I imagine if you are better with polynomials than I, you can get this to work for any even $n$.
A: I don't understand the first paragraph of Connor's answer at all, but assuming it checks out, in general the total Chern class of $\mathbb{CP}^n$ is
$$(1 + \alpha)^{n+1} = \sum_{k=0}^n {n+1 \choose k} \alpha^k \in \mathbb{Z}[\alpha]/\alpha^{n+1}$$
(note that the $k = n+1$ term vanishes). If the (complex) tangent bundle of $\mathbb{CP}^n$ has a (complex) line subbundle then the total Chern class must factor as
$$(1 + c \alpha)(1 + c_1 \alpha + \dots + c_{n-1} \alpha^{n-1})$$
and since we never get a coefficient of $\alpha^{n+1}$ or higher, the problem of determining whether this is possible is equivalent to the problem of determining when $(1 + \alpha)^{n+1} - \alpha^{n+1}$ has a linear factor of the form $(1 + c \alpha)$, as an ordinary polynomial.
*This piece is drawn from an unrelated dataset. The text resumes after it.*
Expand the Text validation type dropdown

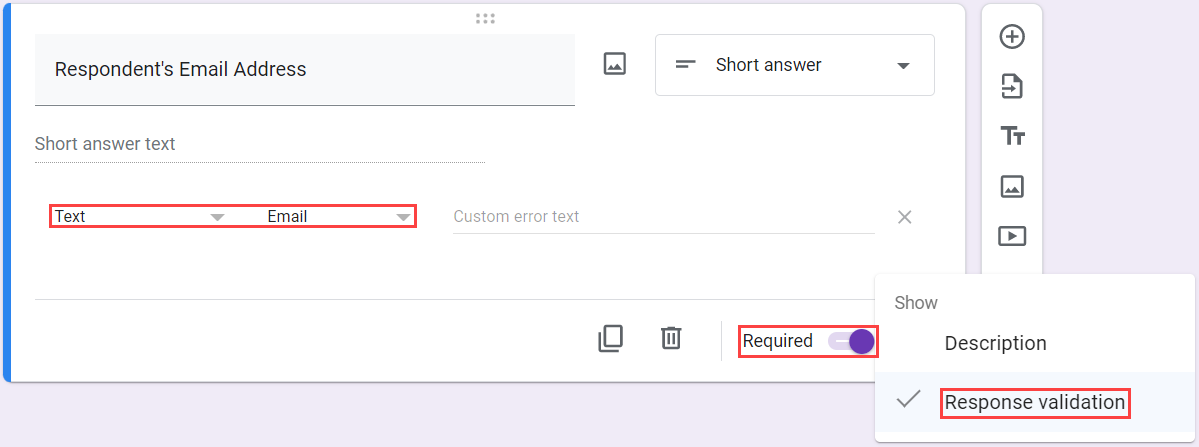[x=140, y=217]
It will be easier to reverse the order of the coefficients: this is equivalent to determining when $\frac{(x + 1)^{n+1} - 1}{x}$ has a linear factor of the form $(x + c)$, where $c$ is an integer. This implies
$$(1-c)^{n+1} = 1$$
and if $n$ is even this gives $c = 0$, but $x + c = x$ is not a factor of the above polynomial because its constant coefficient is $n+1$ (this coefficient corresponds to the top Chern class and hence to the Euler characteristic $\chi(\mathbb{CP}^n) = n+1$ so we really are using that the Euler characteristic doesn't vanish). We conclude:

Claim: $\mathbb{CP}^{2m}$ has the fixed point property.

This is usually proven by Lefschetz (as far as I know anyway). If $n$ is odd then this gives either $c = 0$ or $c = 2$ so we don't get a contradiction, and I guess the existence of fixed-point-free maps in this case implies that the tangent bundle has a line subbundle with first Chern class $2$. I wonder if anyone knows a more explicit description of it.